Stabilisers will let deep-sea wind turbines stand tall


FAR out to sea is nirvana for wind energy generation. Here the winds blow stronger and the giant turbines are less of an eyesore. But how to keep them from toppling over in a gale? That is the challenge being tackled by a consortium of universities and private companies called DeepCwind.

The consortium will install a scaled-down prototype of a new design of wind turbine near Monhegan Island, Maine, in 2012. If all goes well, two years later a full-sized version with a capacity of 3 to 5 megawatts will be installed, probably much further out. This could pave the way for wind turbines moored in deep water off coastal cities.

Wind turbines fixed in shallow water are already in operation in Europe, but local opposition has stalled construction of near-shore wind farms in the US. Putting the turbines much further out will mean they can’t be seen from shore, but sidestepping objections is not the only benefit of doing so. “Most of the offshore wind resource is in deep water,” says Walt Musial of the National Renewable Energy Laboratory in Golden, Colorado, who isn’t involved in the project. Winds blow stronger over open water than land, where they lose energy to turbulence around buildings, trees and hills.

The biggest obstacle to building a deep-water wind turbine is that the blades make the assembly top-heavy and prone to tipping over, especially in high seas, Musial says. Shallow-water wind turbines are installed on massive piles drilled deep into the seabed, an impractical arrangement in deep water.

With no proven techniques for keeping floating turbines upright and properly aligned, DeepCwind is testing three new platform designs using one-fiftieth scale models in a wave tank at the University of Maine in Orono. One design is a large floating tube with a massive keel beneath and anchors for additional stability. The second design is secured to the seabed using taut cables, as with many modern oil rigs. The third design, likewise held in place by cables, features a pair of semi-submersible platforms balanced like a catamaran.

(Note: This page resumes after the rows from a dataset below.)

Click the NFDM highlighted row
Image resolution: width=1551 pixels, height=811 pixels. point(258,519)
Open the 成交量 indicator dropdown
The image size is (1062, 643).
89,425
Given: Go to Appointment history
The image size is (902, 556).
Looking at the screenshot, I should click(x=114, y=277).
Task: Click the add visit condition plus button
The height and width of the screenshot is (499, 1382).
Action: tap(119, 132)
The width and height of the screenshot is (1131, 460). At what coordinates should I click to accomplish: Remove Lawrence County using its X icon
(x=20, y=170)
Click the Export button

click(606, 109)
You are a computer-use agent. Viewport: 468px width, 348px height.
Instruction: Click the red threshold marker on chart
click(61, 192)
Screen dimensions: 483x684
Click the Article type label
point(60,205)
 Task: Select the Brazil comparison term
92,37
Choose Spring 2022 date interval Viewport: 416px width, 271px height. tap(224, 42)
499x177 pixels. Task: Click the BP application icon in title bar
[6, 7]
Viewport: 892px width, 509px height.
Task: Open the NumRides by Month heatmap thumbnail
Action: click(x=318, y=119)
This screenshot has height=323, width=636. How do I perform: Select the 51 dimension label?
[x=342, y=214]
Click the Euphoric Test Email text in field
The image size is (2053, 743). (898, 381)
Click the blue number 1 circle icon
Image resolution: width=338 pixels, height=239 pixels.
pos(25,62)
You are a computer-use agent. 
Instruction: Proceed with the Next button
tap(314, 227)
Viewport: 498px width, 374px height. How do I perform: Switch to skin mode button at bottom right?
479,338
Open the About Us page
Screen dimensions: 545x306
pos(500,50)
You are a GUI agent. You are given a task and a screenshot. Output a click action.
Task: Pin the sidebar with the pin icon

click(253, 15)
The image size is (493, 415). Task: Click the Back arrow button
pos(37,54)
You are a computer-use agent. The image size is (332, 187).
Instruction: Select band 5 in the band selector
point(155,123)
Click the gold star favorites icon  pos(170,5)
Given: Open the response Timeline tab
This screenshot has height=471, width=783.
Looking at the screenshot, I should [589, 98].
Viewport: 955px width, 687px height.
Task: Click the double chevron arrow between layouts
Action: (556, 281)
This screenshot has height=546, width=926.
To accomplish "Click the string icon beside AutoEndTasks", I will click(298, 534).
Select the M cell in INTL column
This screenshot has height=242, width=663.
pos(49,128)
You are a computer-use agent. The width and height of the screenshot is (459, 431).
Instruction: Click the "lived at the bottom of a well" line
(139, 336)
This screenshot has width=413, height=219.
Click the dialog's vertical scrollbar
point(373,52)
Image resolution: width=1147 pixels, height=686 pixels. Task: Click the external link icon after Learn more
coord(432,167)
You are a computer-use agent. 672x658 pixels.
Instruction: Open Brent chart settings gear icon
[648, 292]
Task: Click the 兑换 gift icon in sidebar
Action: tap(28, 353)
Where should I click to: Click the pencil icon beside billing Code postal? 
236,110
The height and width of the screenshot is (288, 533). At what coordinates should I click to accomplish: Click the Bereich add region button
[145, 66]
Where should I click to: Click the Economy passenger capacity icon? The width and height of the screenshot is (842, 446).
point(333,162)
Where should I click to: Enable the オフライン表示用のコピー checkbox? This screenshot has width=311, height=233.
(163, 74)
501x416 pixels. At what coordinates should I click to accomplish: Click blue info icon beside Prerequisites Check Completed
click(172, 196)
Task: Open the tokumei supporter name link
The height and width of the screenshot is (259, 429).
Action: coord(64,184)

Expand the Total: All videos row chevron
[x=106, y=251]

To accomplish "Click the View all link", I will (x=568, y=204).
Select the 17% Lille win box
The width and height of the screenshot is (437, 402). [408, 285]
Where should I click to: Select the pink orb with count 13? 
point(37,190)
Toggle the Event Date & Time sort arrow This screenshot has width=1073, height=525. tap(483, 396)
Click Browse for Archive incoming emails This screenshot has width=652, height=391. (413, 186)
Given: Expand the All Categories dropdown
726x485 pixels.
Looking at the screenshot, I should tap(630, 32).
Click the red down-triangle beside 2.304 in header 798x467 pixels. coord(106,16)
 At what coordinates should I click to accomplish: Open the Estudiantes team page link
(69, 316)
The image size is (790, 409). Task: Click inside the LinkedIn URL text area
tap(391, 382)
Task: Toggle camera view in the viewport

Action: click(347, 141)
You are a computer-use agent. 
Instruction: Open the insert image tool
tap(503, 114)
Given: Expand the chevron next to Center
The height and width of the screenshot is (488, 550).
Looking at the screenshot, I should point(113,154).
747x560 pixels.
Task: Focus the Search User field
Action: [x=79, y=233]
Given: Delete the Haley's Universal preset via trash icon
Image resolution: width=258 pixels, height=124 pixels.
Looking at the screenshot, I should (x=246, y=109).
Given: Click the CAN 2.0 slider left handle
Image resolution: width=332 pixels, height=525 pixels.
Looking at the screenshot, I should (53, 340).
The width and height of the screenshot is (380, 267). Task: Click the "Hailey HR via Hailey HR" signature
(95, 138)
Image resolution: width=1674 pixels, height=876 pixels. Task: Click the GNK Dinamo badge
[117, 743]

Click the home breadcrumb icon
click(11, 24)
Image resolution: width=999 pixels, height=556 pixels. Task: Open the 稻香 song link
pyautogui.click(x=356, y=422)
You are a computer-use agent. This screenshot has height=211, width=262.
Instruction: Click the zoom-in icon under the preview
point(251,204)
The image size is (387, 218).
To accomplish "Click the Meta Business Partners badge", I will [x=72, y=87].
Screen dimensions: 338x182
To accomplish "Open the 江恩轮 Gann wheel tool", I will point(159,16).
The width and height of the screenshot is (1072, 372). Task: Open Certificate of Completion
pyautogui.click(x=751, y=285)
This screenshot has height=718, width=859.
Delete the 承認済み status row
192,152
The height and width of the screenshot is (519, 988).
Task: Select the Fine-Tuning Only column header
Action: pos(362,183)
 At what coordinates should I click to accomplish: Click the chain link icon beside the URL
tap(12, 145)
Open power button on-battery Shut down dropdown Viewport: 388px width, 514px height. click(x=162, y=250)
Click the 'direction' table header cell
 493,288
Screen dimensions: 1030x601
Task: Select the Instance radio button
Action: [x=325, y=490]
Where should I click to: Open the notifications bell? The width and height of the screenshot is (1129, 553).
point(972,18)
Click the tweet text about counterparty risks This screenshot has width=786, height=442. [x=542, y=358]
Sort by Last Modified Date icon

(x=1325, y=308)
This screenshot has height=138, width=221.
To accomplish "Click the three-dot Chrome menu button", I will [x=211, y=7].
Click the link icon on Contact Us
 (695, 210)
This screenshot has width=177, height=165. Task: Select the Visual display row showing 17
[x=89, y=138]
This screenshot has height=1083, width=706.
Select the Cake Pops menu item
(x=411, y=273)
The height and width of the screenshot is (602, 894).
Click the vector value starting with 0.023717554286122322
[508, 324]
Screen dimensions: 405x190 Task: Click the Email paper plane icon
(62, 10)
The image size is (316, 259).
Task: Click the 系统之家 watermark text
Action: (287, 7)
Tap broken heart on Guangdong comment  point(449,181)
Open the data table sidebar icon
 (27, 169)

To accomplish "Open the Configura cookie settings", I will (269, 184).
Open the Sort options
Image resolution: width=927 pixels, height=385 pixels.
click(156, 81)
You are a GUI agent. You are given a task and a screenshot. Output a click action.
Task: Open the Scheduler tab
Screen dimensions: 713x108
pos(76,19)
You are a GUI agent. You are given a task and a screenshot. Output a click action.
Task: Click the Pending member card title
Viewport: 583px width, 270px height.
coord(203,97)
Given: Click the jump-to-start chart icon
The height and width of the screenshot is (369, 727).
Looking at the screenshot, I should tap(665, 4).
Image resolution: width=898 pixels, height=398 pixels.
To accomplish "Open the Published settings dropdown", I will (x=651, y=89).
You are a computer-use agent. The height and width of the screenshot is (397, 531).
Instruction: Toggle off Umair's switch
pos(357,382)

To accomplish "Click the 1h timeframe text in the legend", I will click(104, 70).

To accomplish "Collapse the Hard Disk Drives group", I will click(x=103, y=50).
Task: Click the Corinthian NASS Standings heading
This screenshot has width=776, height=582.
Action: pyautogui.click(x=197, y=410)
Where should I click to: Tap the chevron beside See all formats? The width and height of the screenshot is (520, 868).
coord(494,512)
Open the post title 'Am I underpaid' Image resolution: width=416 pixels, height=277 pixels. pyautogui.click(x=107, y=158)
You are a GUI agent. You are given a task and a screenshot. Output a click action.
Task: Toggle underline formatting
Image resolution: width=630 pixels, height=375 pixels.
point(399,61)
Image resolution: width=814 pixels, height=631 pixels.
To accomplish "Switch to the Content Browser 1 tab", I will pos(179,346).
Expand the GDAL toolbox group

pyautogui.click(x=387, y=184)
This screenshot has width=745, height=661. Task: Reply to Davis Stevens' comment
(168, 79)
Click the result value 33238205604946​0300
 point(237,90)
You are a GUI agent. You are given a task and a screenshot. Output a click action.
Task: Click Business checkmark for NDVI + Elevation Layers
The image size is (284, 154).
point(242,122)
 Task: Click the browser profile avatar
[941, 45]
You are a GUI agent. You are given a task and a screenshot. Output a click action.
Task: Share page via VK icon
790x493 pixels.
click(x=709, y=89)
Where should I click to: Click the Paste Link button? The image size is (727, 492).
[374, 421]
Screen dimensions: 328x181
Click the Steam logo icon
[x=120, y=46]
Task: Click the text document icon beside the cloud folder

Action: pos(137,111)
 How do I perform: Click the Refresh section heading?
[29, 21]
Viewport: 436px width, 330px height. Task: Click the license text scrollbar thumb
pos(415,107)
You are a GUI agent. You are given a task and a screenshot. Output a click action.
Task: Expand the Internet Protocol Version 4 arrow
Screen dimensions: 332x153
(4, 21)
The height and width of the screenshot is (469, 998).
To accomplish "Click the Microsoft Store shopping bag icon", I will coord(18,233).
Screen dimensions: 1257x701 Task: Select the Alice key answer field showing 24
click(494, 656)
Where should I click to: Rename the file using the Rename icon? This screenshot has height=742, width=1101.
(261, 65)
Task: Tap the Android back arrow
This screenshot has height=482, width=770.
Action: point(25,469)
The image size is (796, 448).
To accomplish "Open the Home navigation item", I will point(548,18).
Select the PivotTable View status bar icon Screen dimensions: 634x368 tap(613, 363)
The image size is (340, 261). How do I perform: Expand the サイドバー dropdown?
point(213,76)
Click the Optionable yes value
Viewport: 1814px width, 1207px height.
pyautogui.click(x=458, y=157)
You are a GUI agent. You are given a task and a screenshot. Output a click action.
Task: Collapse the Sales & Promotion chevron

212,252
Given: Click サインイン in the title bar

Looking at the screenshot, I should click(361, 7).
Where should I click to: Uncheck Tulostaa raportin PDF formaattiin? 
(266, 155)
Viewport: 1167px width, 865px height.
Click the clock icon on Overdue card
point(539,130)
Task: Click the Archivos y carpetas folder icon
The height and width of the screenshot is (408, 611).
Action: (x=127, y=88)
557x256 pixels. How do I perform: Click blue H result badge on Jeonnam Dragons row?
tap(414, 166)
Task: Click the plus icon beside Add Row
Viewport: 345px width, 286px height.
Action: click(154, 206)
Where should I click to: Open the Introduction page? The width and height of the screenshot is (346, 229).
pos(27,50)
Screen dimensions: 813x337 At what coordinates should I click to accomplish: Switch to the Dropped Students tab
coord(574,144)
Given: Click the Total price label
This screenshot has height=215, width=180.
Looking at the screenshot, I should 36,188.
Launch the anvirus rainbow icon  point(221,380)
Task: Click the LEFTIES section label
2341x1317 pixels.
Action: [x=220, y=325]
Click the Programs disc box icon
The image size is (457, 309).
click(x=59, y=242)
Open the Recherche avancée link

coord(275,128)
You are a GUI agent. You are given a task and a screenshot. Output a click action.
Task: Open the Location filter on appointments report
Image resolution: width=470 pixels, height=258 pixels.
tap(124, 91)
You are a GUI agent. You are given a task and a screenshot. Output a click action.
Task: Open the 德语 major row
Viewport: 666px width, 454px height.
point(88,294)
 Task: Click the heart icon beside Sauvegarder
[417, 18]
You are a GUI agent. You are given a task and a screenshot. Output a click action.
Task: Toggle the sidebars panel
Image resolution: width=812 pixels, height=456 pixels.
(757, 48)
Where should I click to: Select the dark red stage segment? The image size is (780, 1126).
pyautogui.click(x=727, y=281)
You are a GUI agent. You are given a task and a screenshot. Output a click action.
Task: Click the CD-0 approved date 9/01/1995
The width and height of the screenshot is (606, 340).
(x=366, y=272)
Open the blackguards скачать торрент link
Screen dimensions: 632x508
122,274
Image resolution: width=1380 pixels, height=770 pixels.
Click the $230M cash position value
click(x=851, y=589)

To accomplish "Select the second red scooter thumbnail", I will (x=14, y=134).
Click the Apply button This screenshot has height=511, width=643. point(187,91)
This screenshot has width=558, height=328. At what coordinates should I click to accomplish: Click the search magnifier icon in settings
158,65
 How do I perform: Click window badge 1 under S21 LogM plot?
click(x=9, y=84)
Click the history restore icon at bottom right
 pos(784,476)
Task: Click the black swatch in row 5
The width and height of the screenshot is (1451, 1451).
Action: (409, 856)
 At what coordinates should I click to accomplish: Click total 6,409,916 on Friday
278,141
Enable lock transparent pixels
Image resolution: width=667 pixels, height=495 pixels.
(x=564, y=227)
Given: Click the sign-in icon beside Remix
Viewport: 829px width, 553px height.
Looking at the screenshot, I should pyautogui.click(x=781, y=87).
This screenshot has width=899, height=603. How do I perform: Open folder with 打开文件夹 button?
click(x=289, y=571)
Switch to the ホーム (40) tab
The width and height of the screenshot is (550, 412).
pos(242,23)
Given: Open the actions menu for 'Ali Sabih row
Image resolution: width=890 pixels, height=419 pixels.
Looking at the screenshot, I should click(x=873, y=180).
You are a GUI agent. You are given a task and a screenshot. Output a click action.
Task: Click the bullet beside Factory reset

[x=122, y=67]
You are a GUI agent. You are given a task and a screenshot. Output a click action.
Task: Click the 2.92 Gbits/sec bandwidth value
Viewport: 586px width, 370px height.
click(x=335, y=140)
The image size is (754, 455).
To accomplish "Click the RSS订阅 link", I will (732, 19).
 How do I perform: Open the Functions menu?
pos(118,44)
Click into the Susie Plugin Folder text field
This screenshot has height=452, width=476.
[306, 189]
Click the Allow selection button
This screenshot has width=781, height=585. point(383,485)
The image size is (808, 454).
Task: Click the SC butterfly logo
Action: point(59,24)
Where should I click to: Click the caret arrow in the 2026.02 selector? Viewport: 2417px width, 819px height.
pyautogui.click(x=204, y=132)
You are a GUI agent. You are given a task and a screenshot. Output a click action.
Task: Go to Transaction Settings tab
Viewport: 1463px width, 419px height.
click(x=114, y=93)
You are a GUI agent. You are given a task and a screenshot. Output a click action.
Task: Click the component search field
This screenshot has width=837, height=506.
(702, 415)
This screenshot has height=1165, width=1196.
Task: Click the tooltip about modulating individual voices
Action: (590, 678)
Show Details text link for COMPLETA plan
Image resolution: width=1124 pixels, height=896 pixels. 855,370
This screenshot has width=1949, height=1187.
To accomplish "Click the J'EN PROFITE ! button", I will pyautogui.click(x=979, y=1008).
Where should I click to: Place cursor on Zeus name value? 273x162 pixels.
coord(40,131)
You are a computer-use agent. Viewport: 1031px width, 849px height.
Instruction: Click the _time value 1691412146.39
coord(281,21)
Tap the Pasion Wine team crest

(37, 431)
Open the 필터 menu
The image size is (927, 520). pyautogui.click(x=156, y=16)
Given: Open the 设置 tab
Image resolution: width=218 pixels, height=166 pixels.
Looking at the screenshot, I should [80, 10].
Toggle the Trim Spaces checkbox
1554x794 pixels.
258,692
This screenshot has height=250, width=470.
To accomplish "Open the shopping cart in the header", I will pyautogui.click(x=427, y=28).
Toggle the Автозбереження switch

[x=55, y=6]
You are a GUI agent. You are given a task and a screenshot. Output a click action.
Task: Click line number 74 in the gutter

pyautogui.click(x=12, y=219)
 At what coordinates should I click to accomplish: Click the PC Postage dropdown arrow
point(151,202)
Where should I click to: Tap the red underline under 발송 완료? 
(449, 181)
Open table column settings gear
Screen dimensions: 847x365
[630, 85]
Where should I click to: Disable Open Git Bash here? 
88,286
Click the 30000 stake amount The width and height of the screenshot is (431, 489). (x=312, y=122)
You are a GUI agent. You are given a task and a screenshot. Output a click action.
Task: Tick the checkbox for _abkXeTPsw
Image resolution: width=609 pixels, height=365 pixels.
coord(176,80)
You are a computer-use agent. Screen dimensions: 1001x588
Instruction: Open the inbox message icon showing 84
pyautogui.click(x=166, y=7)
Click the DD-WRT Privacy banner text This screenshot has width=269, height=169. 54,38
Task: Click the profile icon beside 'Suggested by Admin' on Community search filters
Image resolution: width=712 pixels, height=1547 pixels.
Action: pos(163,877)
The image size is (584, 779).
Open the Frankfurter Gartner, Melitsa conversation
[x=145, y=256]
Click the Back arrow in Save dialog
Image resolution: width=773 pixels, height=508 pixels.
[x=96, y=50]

The tests will help the consortium pick a design for the second stage of the trials, when engineers will build a 30-metre-high turbine. In the spring of 2012 they will tow the prototype to a site 4 kilometres off Monhegan Island, where it will float in 120 metres of water.

The prototype should reveal how well the design can withstand exceptionally severe storms. The acid test will come in November, when the wind and waves are particularly rough. “The beauty of a one-third scale model is we can get a 50-year event in weeks,” says Habib Dagher of the University of Maine, who is also head of DeepCwind. That’s because the waves will be three times higher relative to the prototype’s height as compared with the 90-metre full-sized turbine, planned for 2014.